* **EXERCISE MATERIAL**:

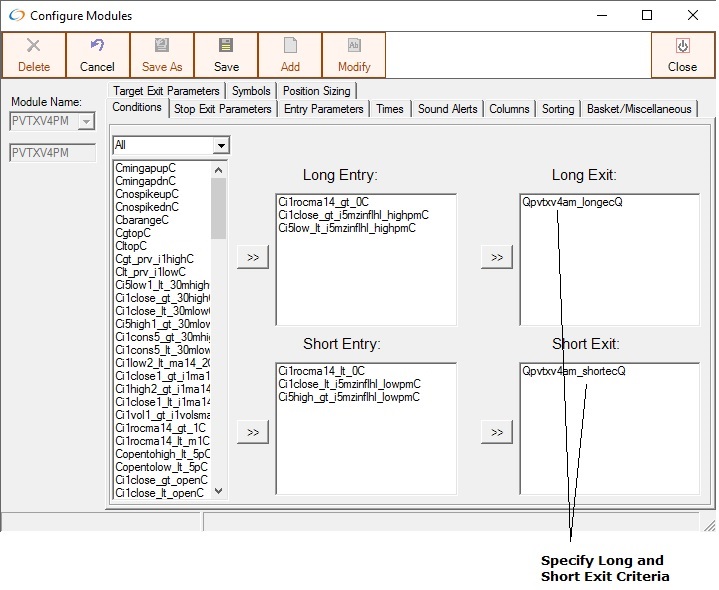
Task: Expand the All conditions filter dropdown
Action: pos(221,146)

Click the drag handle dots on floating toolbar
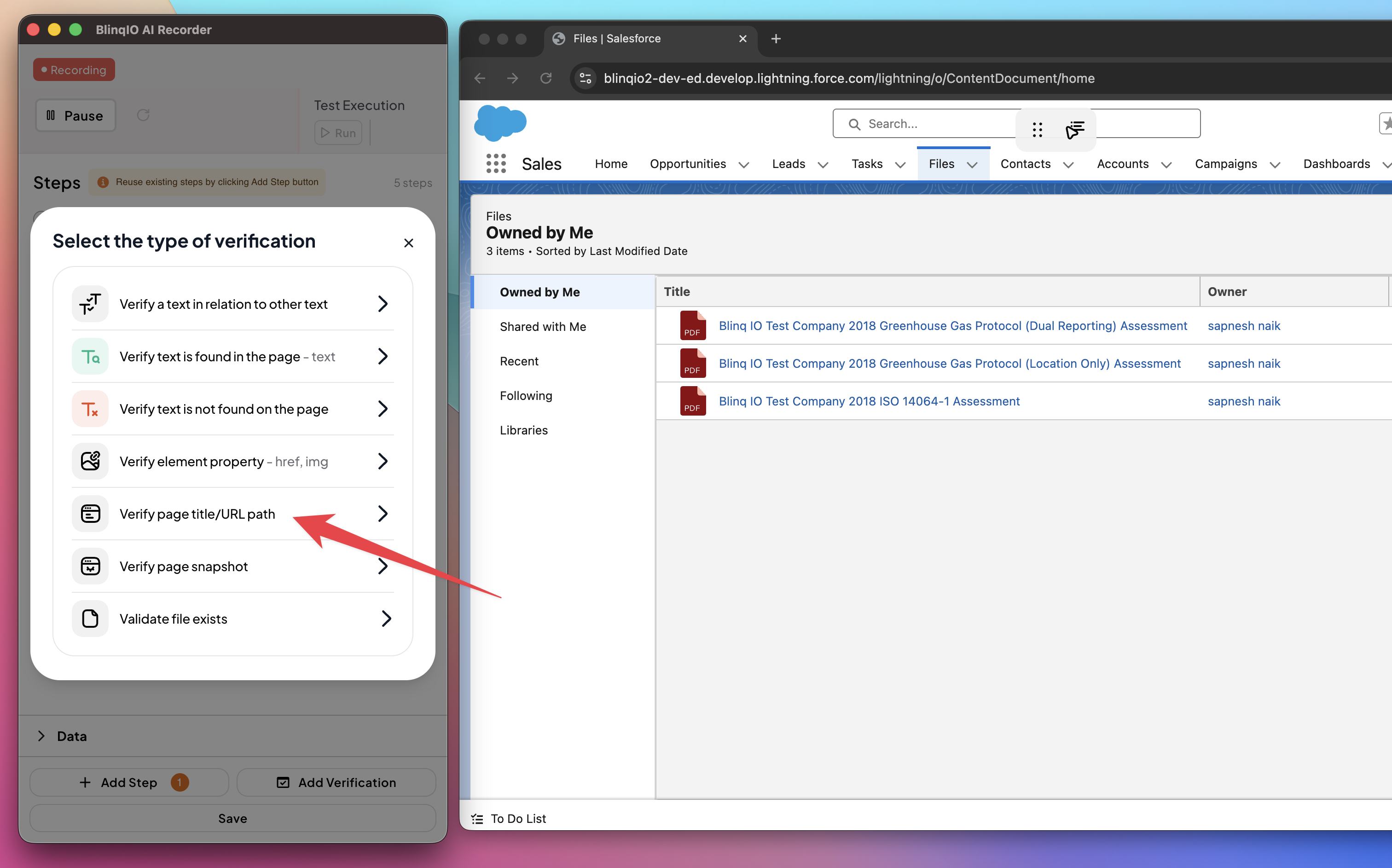(1037, 130)
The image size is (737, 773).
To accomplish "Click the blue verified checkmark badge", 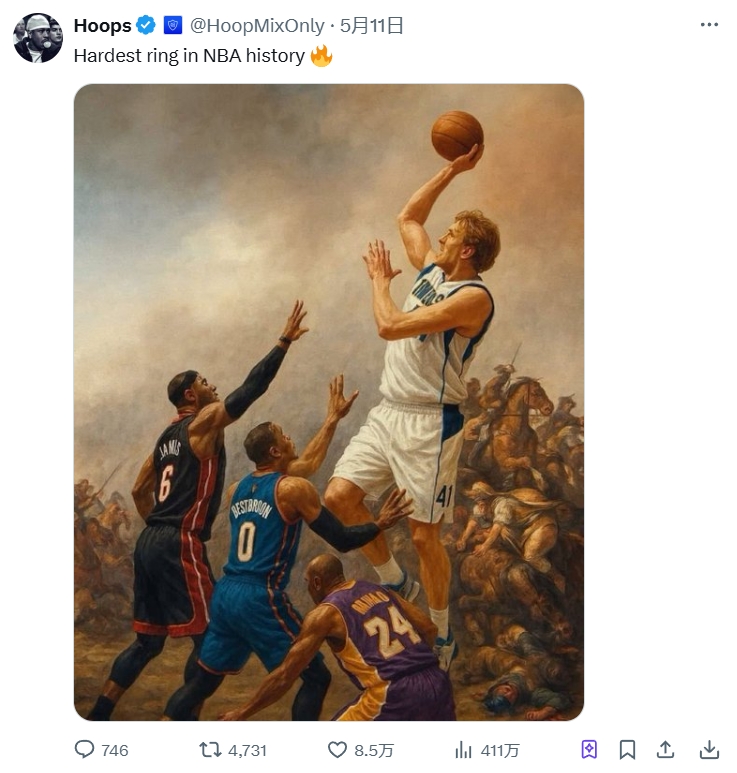I will 146,26.
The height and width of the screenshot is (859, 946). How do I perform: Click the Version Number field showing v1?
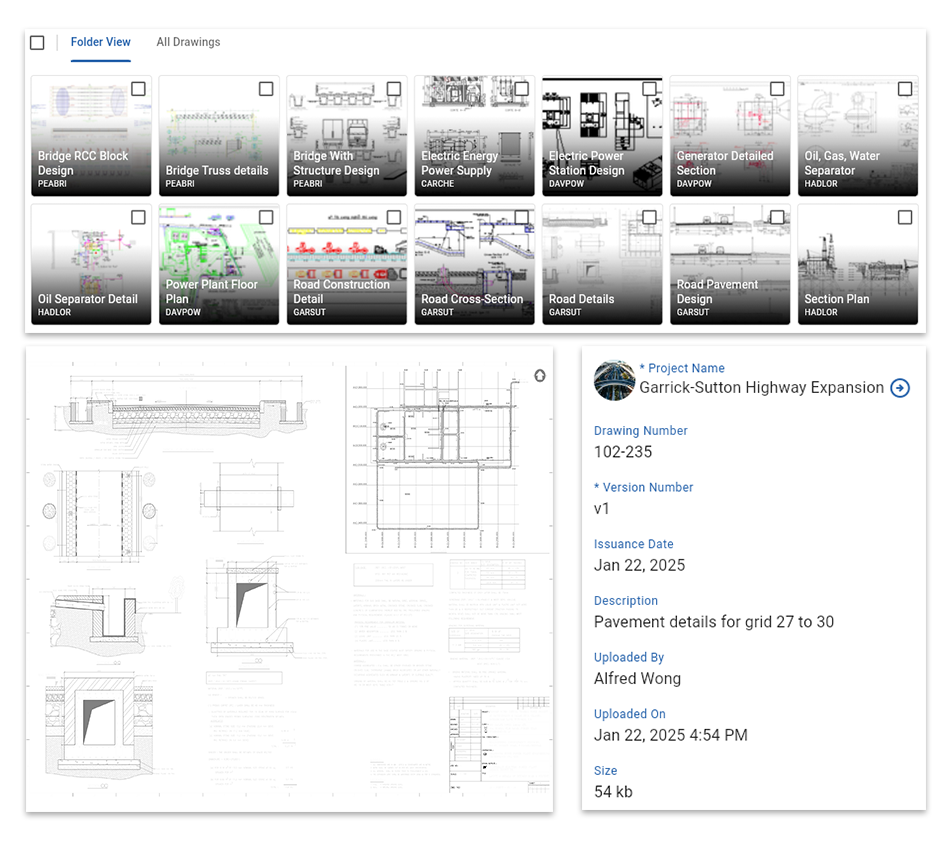604,508
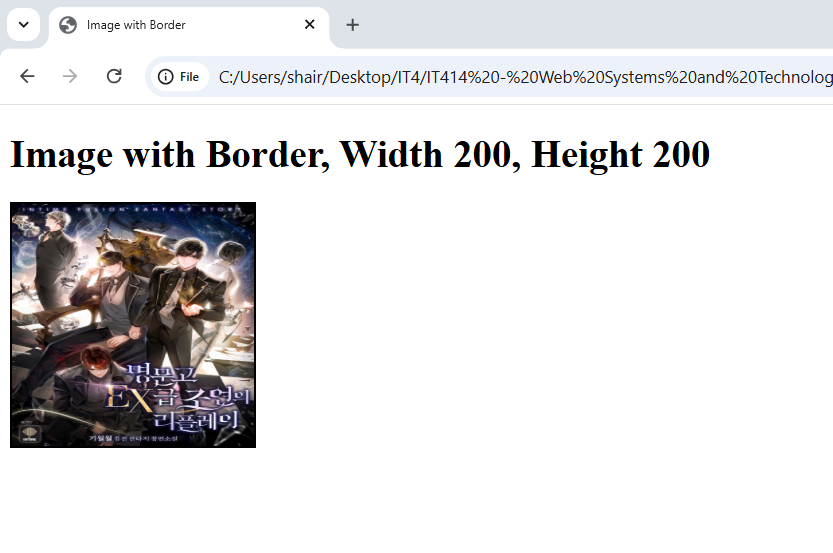
Task: Go back using the back arrow
Action: click(27, 77)
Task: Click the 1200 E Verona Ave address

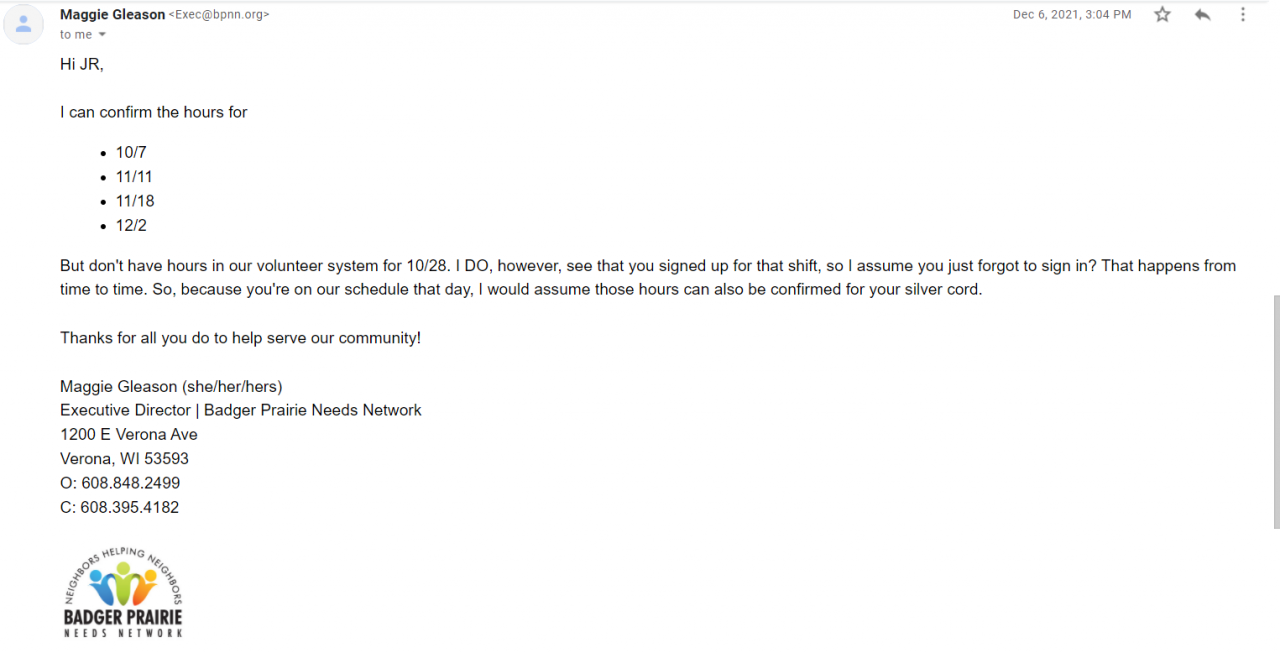Action: pyautogui.click(x=129, y=434)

* **REQUEST**: Return verbatim every line of the entries above, starting with the line containing "The height and" and continuing through the end of the entries. Omit the pictures.

* **TASK RESPONSE**:
The height and width of the screenshot is (859, 946). How do I perform: Click the Version Number field showing v1?
604,508
Task: Go back using the back arrow
Action: click(27, 77)
Task: Click the 1200 E Verona Ave address

Action: pyautogui.click(x=129, y=434)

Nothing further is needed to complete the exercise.